There is no changes to the definitions. I've tried to make them follow the CLL as closely as possible. Further since there is so little mekso literature, there is almost nothing to 'break' anyway. I have made a few suggestions to extend the definitions to expand the functionality some operators. This can be ratified formally if the bpfk/community feels that they add to utility more than they subtract in flexibility.

I (mi'e Ross) am not the first person to take up this section. Minimiscience did some work before I came along. He (She?) is obviously a programmer and seem to have been caught up in designing a consistent type system. Evidence of the beginnings of the system has been moved to the section below this. I am of the opinion that we will never be able to describe how these operators work in every context and so we should stick to giving the base definition and allow authors/speakers to use the operators in other contexts in accordance with common mathematical convention. For the moment, the only hangover of Minimiscience's type system in the above definitions is for {pi'i}.

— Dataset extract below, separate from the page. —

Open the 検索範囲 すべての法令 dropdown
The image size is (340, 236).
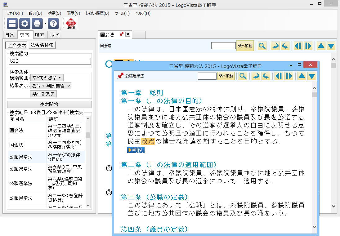47,78
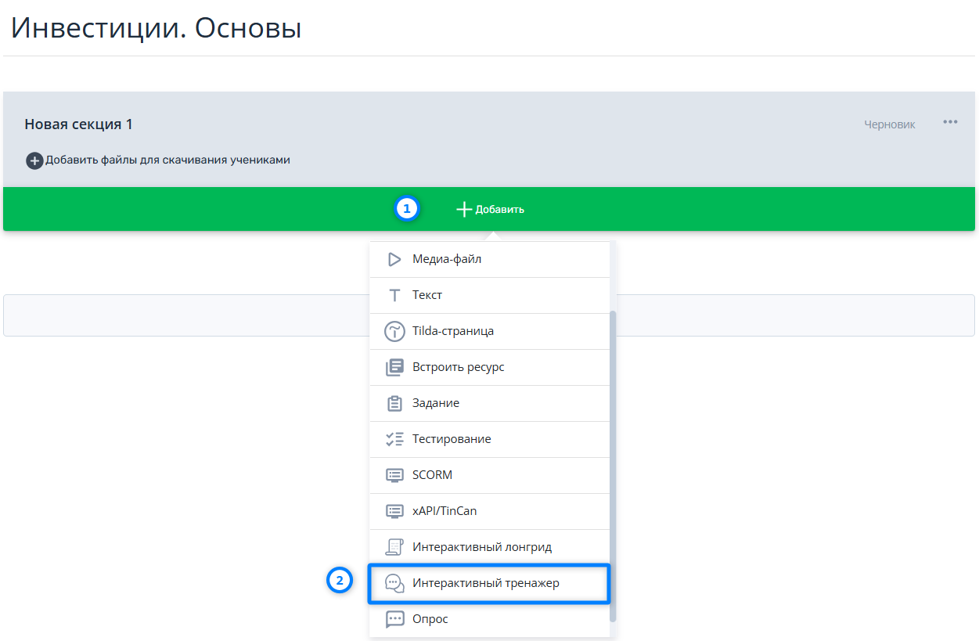
Task: Choose Тестирование from the add menu
Action: (452, 439)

This said, I think there is merit in the idea to specify default values for omitted arguments or alternatively treat the functions as polymorphic and give definitions of different combinations of arguments it gets given. The latter seems blotted/ overkill but would give definite meanings to operators that get passed tu'o. I haven't done either above.

## Minimiscience's Type System

- When an expression is here said to be "undefined," it means that, in the absence of external information about the interpretation of the expression, it is semantically void, meaningless, and/or nonsensical.
- Mathematical operators take one or more operands, which are here referred to by an 'x' subscripted with a number.
- Operators defined here as "unary" are defined as operating on their first operand that is not equal to
*tu'o*(referred to as "the operand" within the respective definitions), regardless of where it occurs in the operand list.- See also: CLL section 18.16, example 16.3 and the paragraph before it, in which the operand of
*va'a*is in the x_1 place; CLL section 18.14, example 14.1, in which the operand of*va'a*is in the x_2 place.

- See also: CLL section 18.16, example 16.3 and the paragraph before it, in which the operand of
- If all operands of an operator are
*tu'o*, the value of the expression is equal to*tu'o*. - If an operand described in an operator's definition is missing from the operator's operand list and there is no default value given, the missing operand shall be interpreted as
*tu'o*. - If one or more extra operands not described in an operator's definition are present in the operator's operand list, they affect the evaluation in an undefined or unspecified manner analogous to
*sumti*attached to a*selbri*with*do'e*. - Lojban mathematical operators are defined in terms of conventional mathematical operators, and thus there is an implicit type system used in determining the value of an expression.
*Mekso*operands may be of any of the following types:- number — a "number" production in the formal grammar, usually corresponding to an element of the complex plane
- array — an array, vector, ordered list/set, or tuple of one or more
*mekso*values, constructed using*jo'i* - matrix — a composition of one or more arrays of numbers, all of the same size, constructed using
*pi'a*or*sa'i* - function

- If an operator is applied to operands of a type which its definition does not address, the expression is undefined.
- The operand
*tu'o*is polymorphic; its type in an expression is determined by its surrounding context. - Operator-specific type information (currently in the "Notes" subsections) needs to be included in the main definitions somehow without being too clunky.